Schools minister Nick Gibb claimed that the Government “totally understand[s]” the “challenges” that young people have faced during the coronavirus pandemic and called on Ms Furniss to “look back at the Labour record we inherited in 2010”.

He told MPs: “Up until the pandemic we had closed the attainment gap between disadvantaged children and their peers by 13 per cent in primary school and by 9 per cent in secondary schools.”

Mr Gibb went on: “We do accept the challenges faced by young people during the pandemic and that’s why we’re committed to £3 billion of catch up funding.

“We’re introducing a tuition revolution with 100 million hours of small group tuition for young people because we as a Government will do everything we can to ensure that children can catch up from any lost education they’ve suffered during the pandemic.”

Following last month’s GCSE results - decided by teacher assessment after exams were cancelled for the second year in a row as a result of the pandemic - Ofqual figures showed that 61.2% of GCSE entries from private schools in England achieved a grade 7 or above this year, compared to 28.1% of state academies, a gap of 33.1 percentage points.

Analysis also found that 68.4% of GCSE entries from grammar schools in England were awarded a grade 7 or above this year, compared with 26.1% in secondary comprehensives.

Education Secretary Gavin Williamson also took to the Despatch Box during Monday’s Education Questions to outline some of the measures in schools to try and reduce the spread of coronavirus as pupils head back to the classroom.
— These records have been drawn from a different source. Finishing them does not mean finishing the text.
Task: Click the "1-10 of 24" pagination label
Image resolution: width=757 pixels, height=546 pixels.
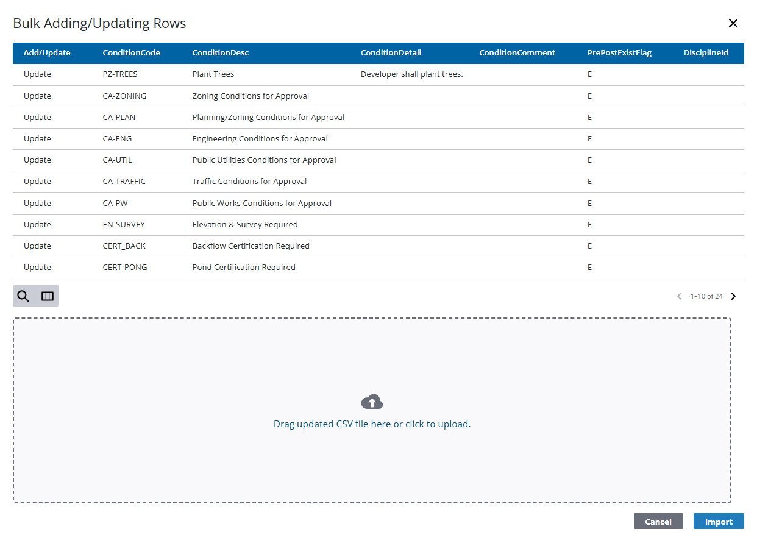Action: (x=705, y=296)
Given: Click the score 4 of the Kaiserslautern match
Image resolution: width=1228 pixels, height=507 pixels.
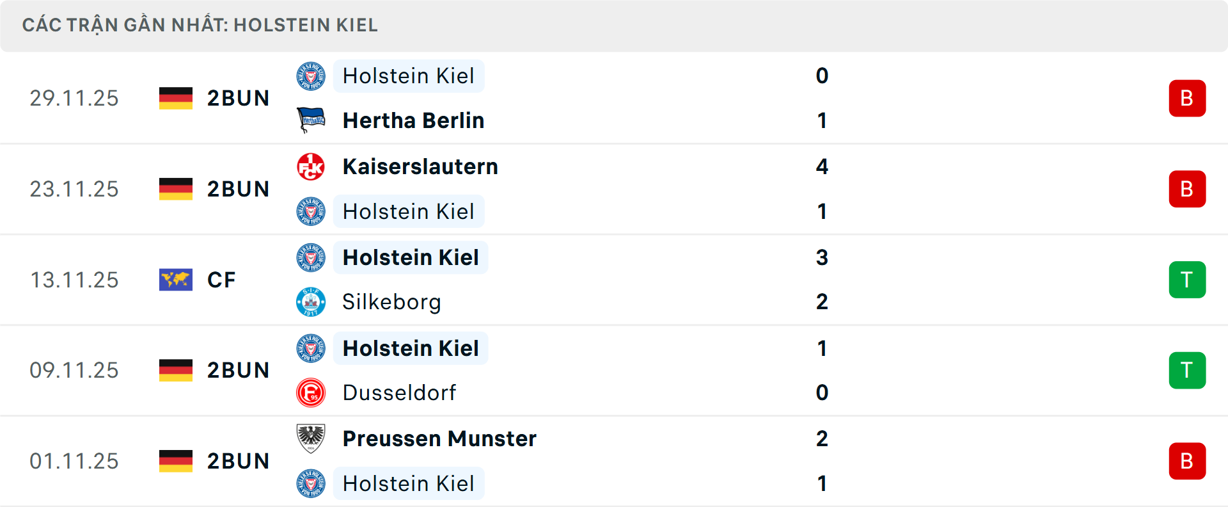Looking at the screenshot, I should (823, 166).
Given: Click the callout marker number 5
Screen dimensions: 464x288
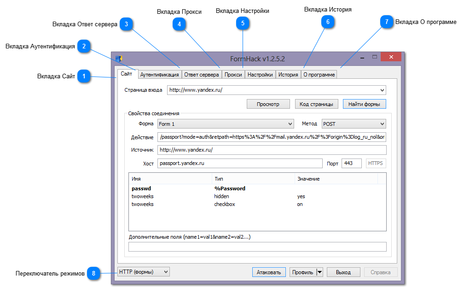Looking at the screenshot, I should pyautogui.click(x=243, y=23).
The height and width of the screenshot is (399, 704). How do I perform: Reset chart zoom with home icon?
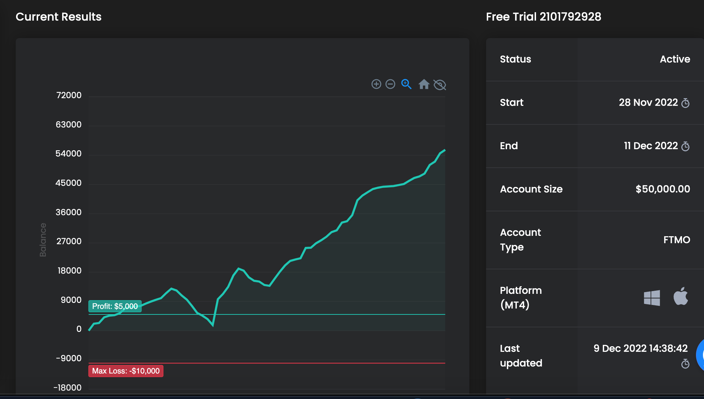[424, 84]
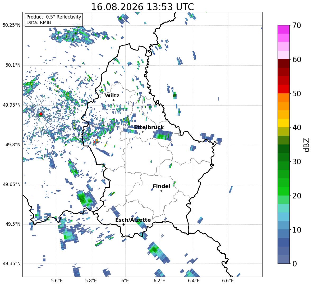
Task: Pick the yellow 40 dBZ colorbar swatch
Action: [x=283, y=123]
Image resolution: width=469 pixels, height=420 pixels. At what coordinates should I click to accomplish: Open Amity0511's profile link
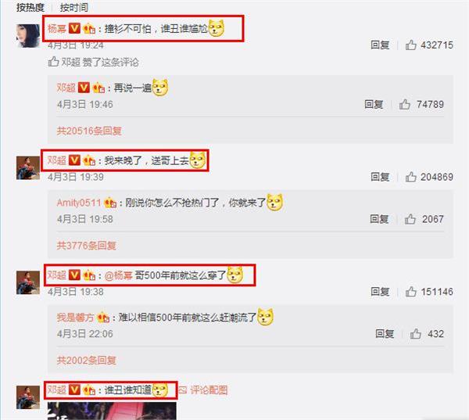pyautogui.click(x=79, y=203)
Mr Williamson told the Commons: “We remain committed to reducing disruption to children and young people’s education [...] Schools are maintaining proportionate protective measures such as testing, ventilation and extra hygiene to keep pupils and staff safe.

“On-site testing will be offered as students return, followed by regular at home testing.”

He also said that the need for children to do Covid testing at home will be reviewed at the end of this month, explaining: “We will be reviewing the need for children to be doing home testing at the end of September, if there isn’t a requirement to do that we will be looking at removing that, but it is important that we continue to keep these matters under review.”